> [What to produce]: Although the material holds pictures, none belong in the copy; transcribe exactly, and only, the lines from the one with "1170x1534 pixels. Task: Tap" through the end.

[Start of Attachment]

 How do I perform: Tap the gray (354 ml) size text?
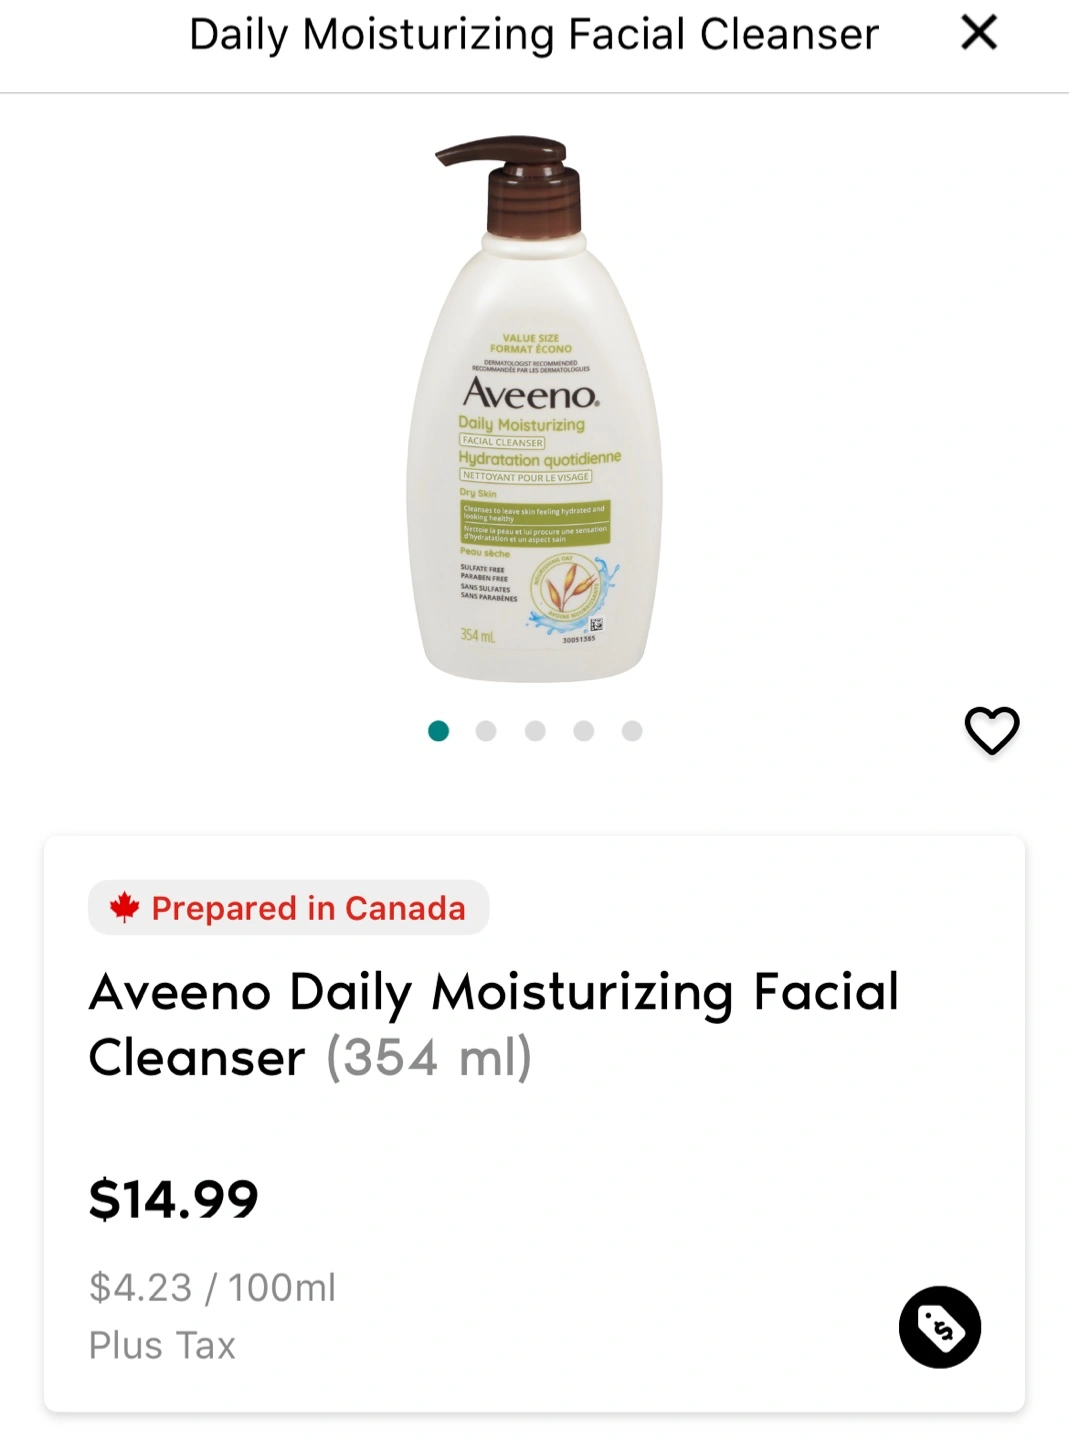429,1057
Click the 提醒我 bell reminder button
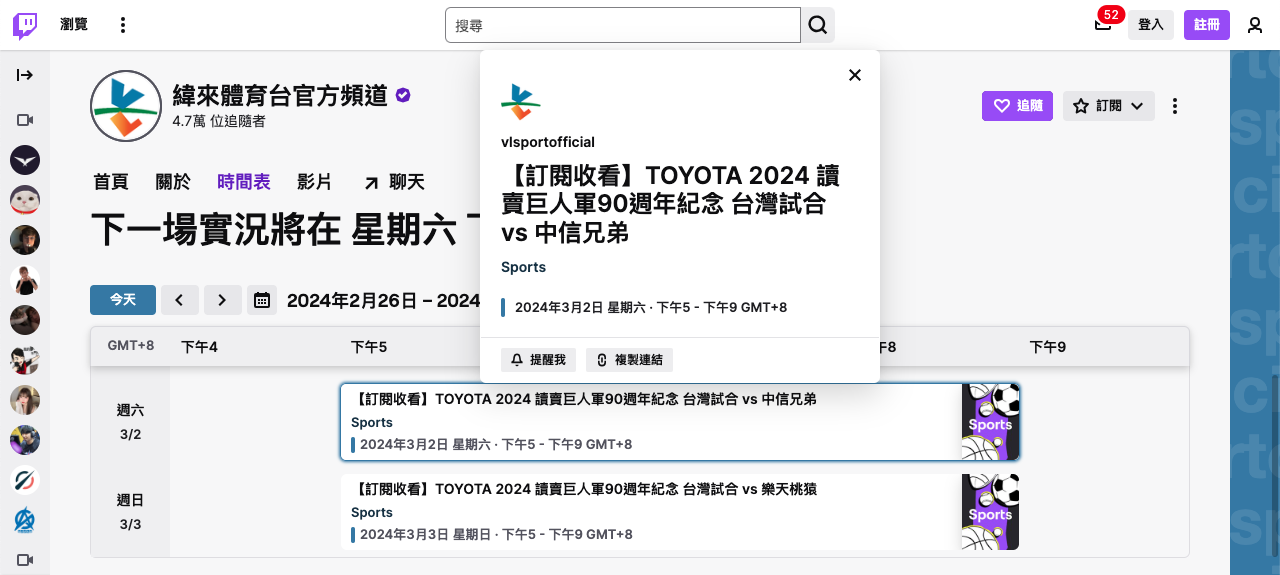The width and height of the screenshot is (1280, 575). click(x=538, y=360)
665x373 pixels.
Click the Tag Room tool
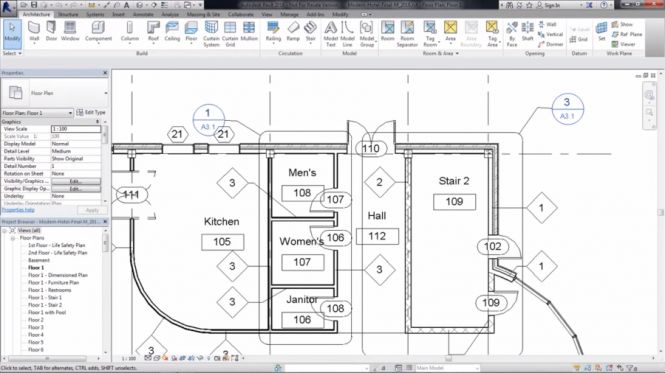pos(430,34)
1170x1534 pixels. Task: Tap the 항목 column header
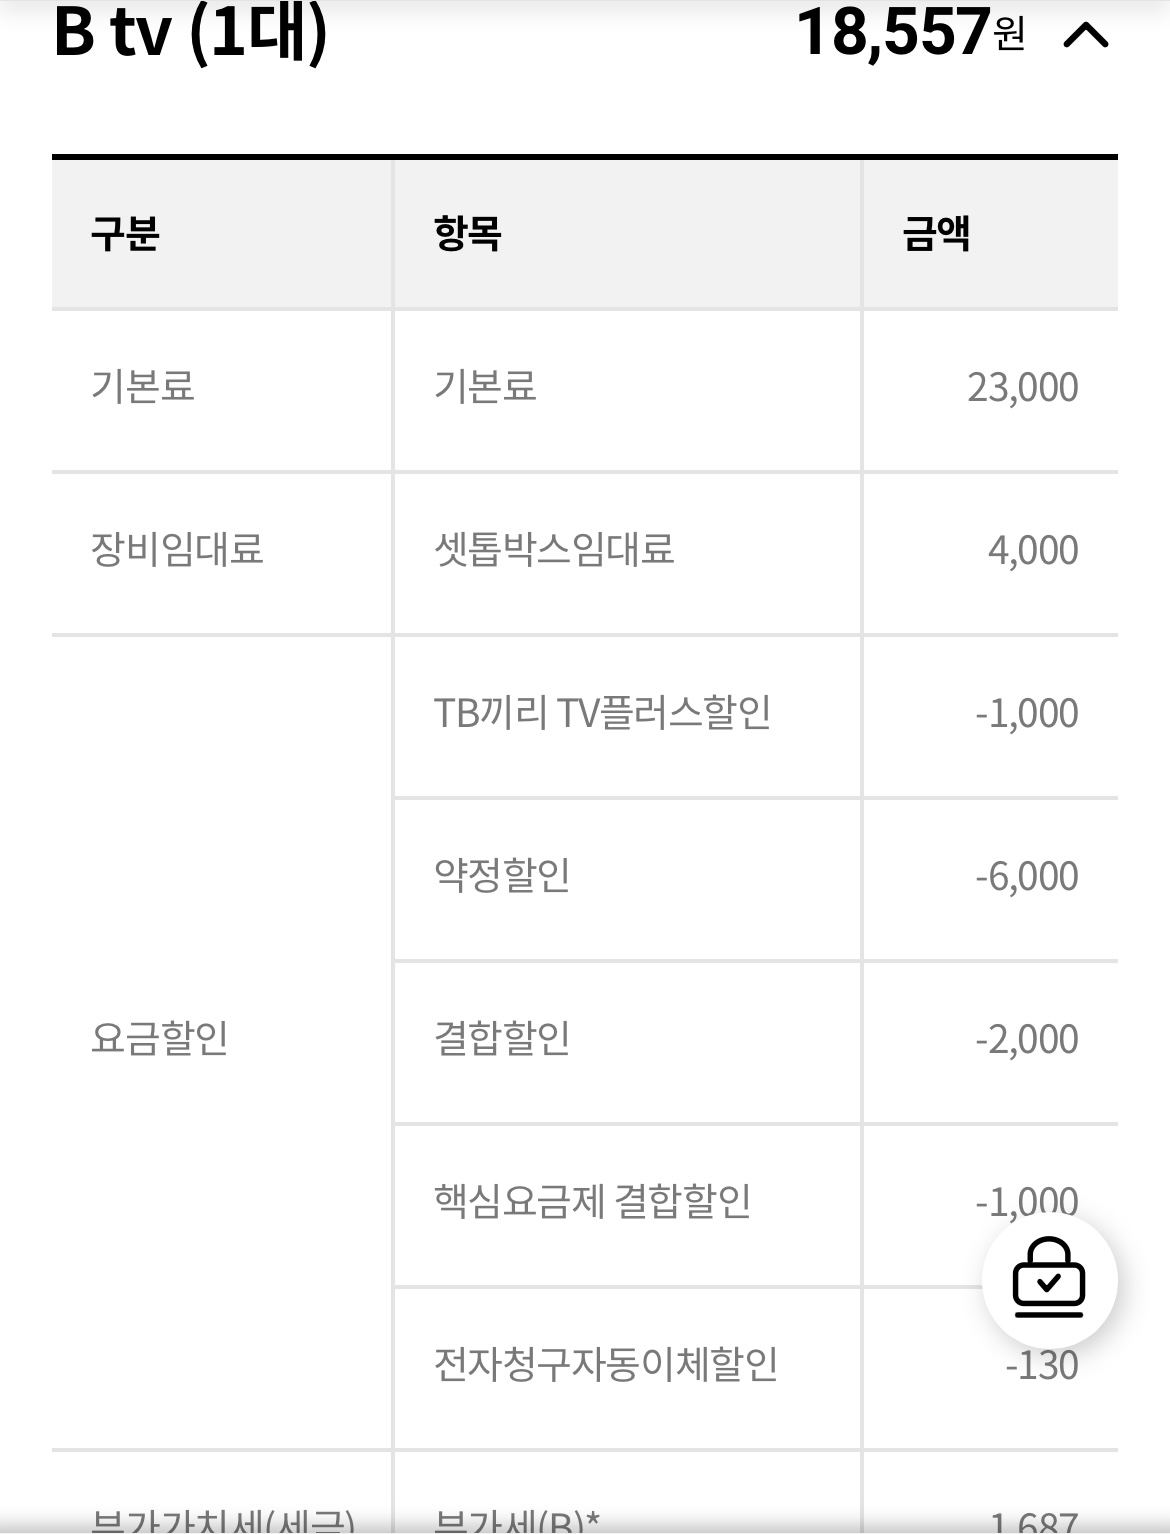(x=467, y=234)
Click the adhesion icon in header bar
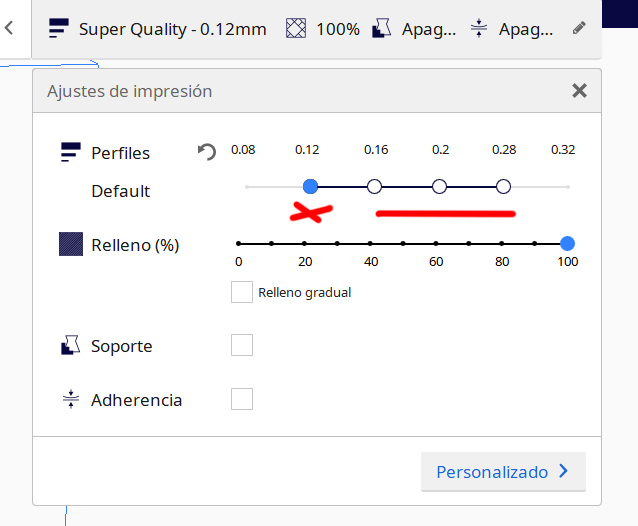Image resolution: width=638 pixels, height=526 pixels. (478, 29)
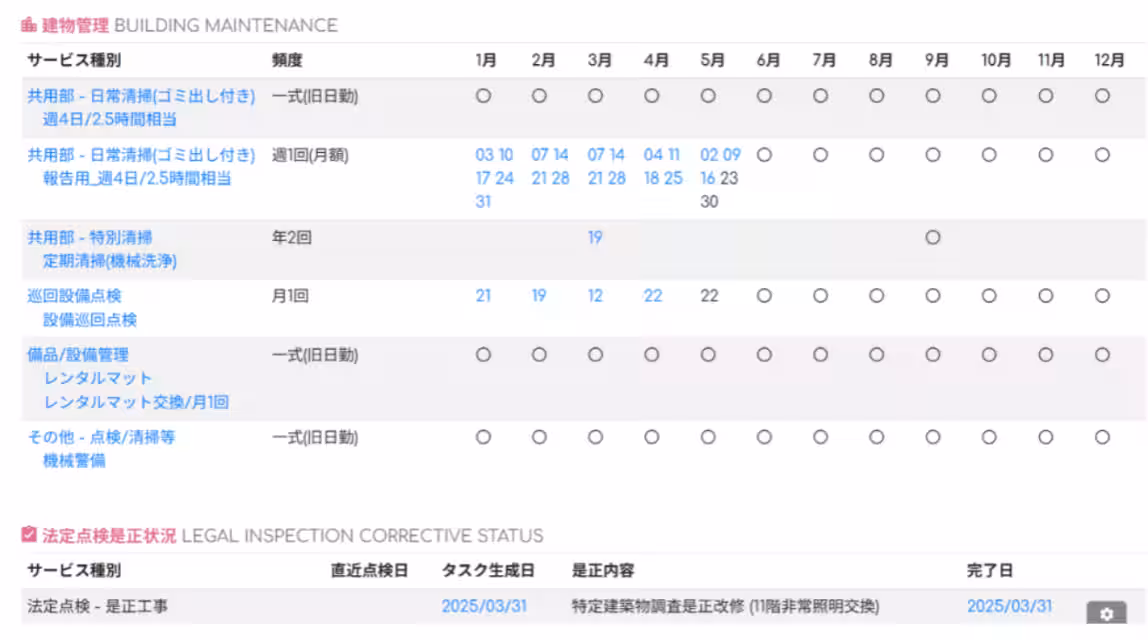Click date 19 in March for 特別清掃
This screenshot has height=640, width=1148.
(x=596, y=238)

[End of Attachment]

> [Answer box]:
1170x1534 pixels. Task: Tap the 항목 column header
(x=467, y=234)
Click the adhesion icon in header bar
Image resolution: width=638 pixels, height=526 pixels. (478, 29)
Click date 19 in March for 特別清掃
This screenshot has height=640, width=1148.
(x=596, y=238)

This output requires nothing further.